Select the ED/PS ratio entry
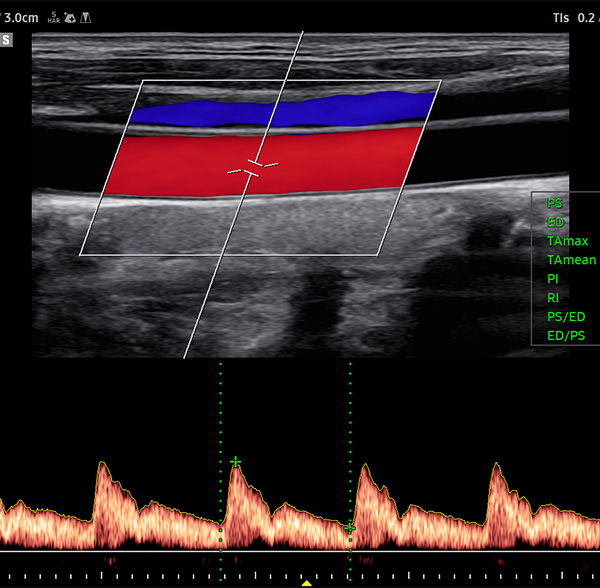The width and height of the screenshot is (600, 588). pyautogui.click(x=566, y=336)
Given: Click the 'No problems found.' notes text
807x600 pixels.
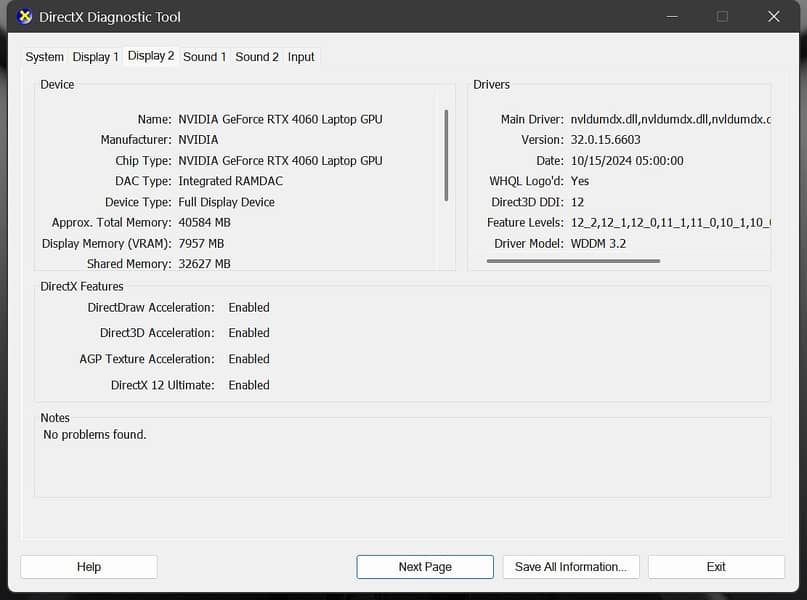Looking at the screenshot, I should coord(95,435).
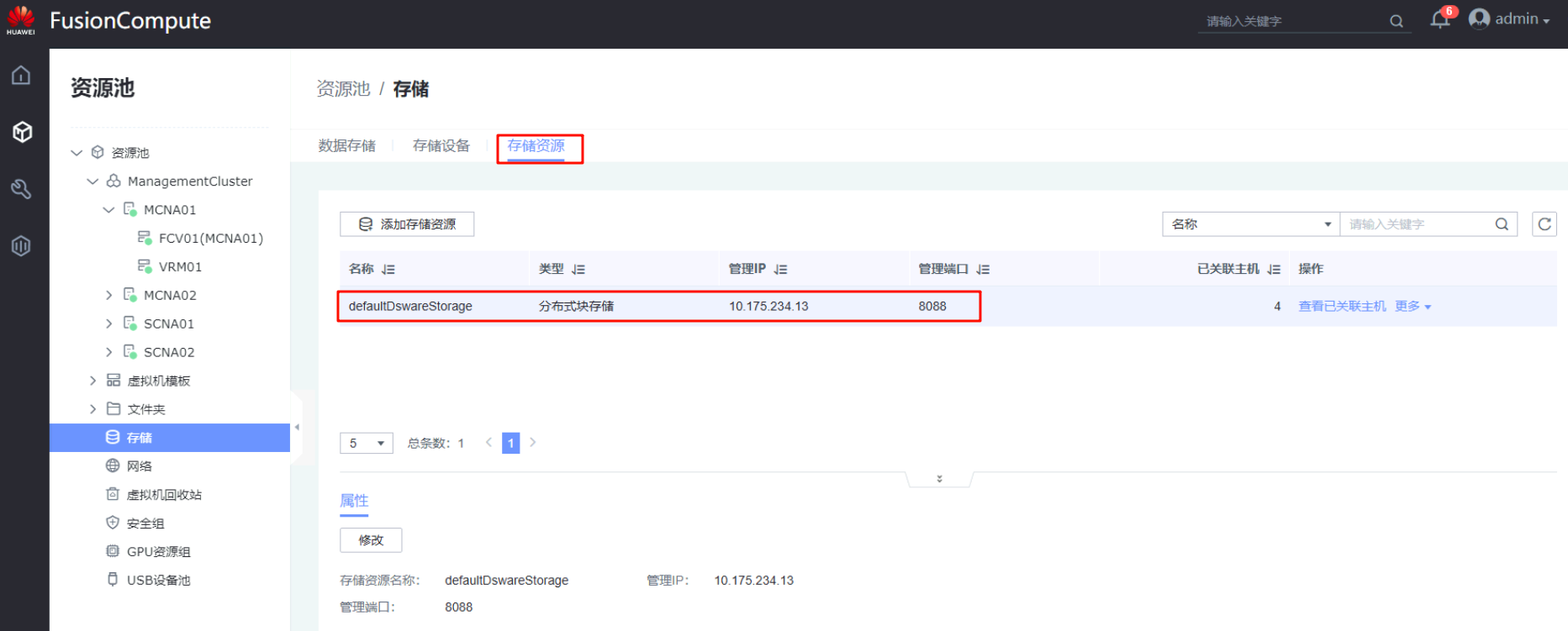Select 网络 in the resource tree

[139, 466]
....................
◆ Description of the task:
Every entry above needs to be copied exactly, and no pictures go with it.

◆ The answer:
Select the ED/PS ratio entry
The width and height of the screenshot is (600, 588). pyautogui.click(x=566, y=336)
Given: Click the 'No problems found.' notes text
807x600 pixels.
Looking at the screenshot, I should coord(95,435).
Select 网络 in the resource tree

[139, 466]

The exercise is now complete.